D'après l'édition de 2007, la section "Romances" de 1830 contient la suite suivante, je mets l'astérisque pour les poèmes repris dans cet ordre dans l'édition de Sainte-Beuve : "Le sommeil de Julien"*, "Le Soir"*, "Le Portrait", "Le Bouquet"*, "Le chien d'Olivier", "L'Aveu permis"*, "Dors ma mère", "Le Serment", "Le Réveil"*, "Le Billet", "Le Souvenir", "Il va parler", "A la poésie"*, "Les trois heures du jour", "L'espérance"*, "La Fleur renvoyée", "Je dormais", "Reprends ton bien", "Le premier amour"*, "L'Exilé"*, "Garat à Bordeaux", "A la nuit", "A la Seine", "A la fiancée", "La Pèlerine", "Le Bal", "Clémentine", "Le Regard"*, "L'Etrangère", "L'Adieu", "Les Songes et les fleurs" imitation de Moore, "Le Secret", "La Jalousie", "Le Rendez-vous"*, "Les Serments"*, "Bonsoir", "L'Orage", "Que je te plains", "La Séparation"*, "C'est moi"*, "un moment", "La Reconnaissance", "S'il l'avait su", "On me l'a dit", "Sans l'oublier", "Celle qui ne rit pas", "Je ne sais plus, je ne veux plus", "La Veillée du nègre"*, "A M. de Béranger"*, "Chant d'une jeune esclave" Imité de M. Moore*, "Une reine", "A Melle Mars"*.

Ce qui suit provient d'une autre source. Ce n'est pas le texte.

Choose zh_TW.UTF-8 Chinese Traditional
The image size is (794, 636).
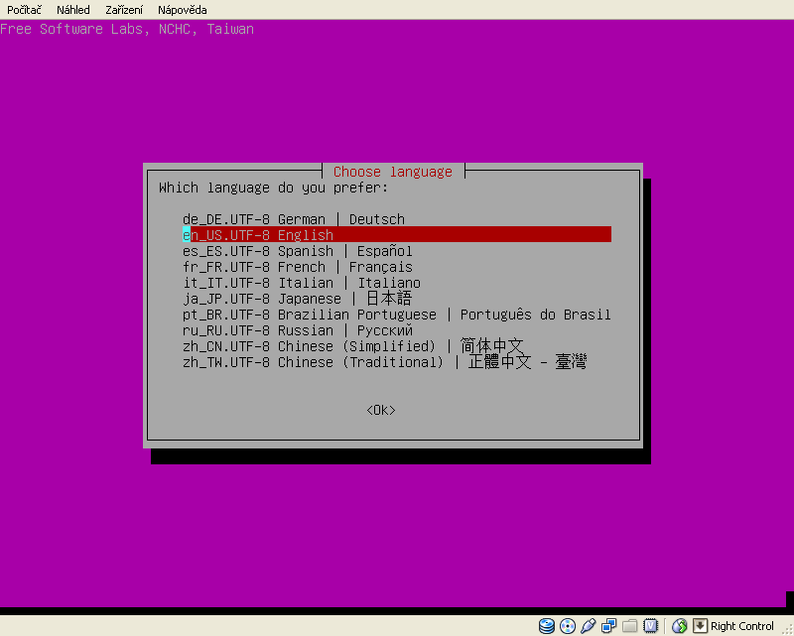[384, 362]
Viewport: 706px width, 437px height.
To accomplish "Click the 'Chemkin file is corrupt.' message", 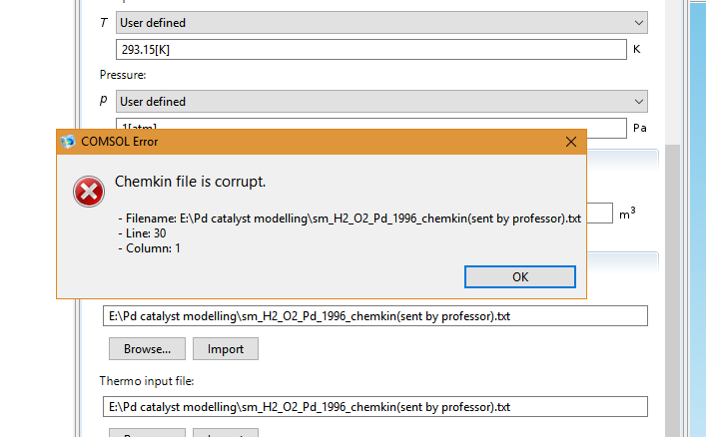I will [x=190, y=182].

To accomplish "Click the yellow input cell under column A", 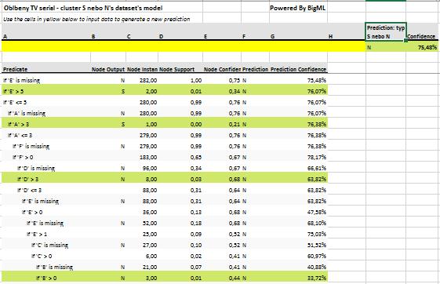I will tap(46, 46).
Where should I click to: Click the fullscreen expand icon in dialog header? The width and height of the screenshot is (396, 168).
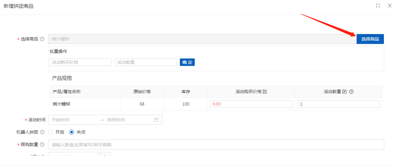378,6
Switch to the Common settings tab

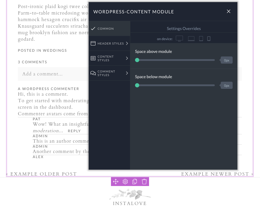click(x=109, y=29)
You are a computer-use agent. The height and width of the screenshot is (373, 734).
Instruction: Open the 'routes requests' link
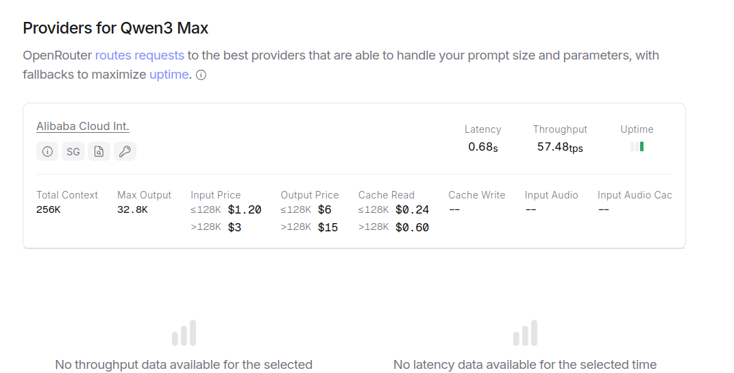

On passe de 52 poèmes à 18, c'est presque trois fois moins. Notons que "L'Aveu permis" et "C'est moi" sont conservés, mais Sainte-Beuve a tendance aussi à conserver les poèmes à la forme littéraire plus châtiée, et l'absence de "Dors ma mère" ou "Le Serment" pourraient intéresser les verlainiens...
Il manque aussi le poème "Reprends ton bien" que Lucien Descaves cite dans son ouvrage évoqué plus haut et qui contient la rime "asservie"/"vie".
Notons qu'entre "A la poésie" et "L'Espérance", deux poèmes de la plaquette de 1822 "Veillées des Antilles" ont été introduits avec des titres nouveaux : "L'Attente" s'intitulait "Le Rendez-vous", ce qui aurait fait un double emploi de ce titre et "Le Hameau" avait pour titre "L'Abandon". Les deux poèmes sont déjà l'un après l'autre dans la plaquette de 1822.
Notons que Sainte-Beuve n'a pas cité le poème sans titre de la plaquette de 1822 : "Marguerite, fleur de tristesse,..." qui suit "L'Abandon" et qui est un premier rond d'essai d'idées développées dans "C'est moi", ce qui intéresse la première des "Ariettes oubliées".
Après le poème "A Melle Mars", la section "Romances" du recueil de 1860 faot défiler des poèmes qui correpondent à une section "Romances" d'un ensemble dit de "poésies inédites" dans mon édition de 2007 mais dans un ordre différent et j'ai plus de poèmes dans l'édition de 2007 :
 
 L'Oraison, Son retour*, La Piqüre*, La Jeune châtelaine, Notre-dame d'Amour, La Vallée*, La Fiancée du marin, Regarde-le*, Je l'ai vu, Le Calvaire*, L'Ange et le rameau*, Le bon ermite, Pèlerinage, L'Espoir, La Novice imité de Moore, L'Amour, L'Eglantine, Le Prisonnier de guerre, Réponds-moi*, Le Dernier rendez-vous*, Les Séparés.
 
 Sainte-Beuve conserve cet ordre, sauf que "Son retour" et "La Piqûre" sont placés entre "L'Ange et le rameau" et "Réponds-moi".
Ensuite, Sainte-Beuve a repris des poèmes d'une section "Mélanges" d'un autre ensemble de "Poésies inédites" en inversant leur ordre de défilement : "Le Bouquet sous la croix", "Les Cloches du soir", et pour l'instant j'ignore quelle est la pièce intitulée "Le Nom d'Olivier".
Je reprendrai toute cette étude à tête reposée.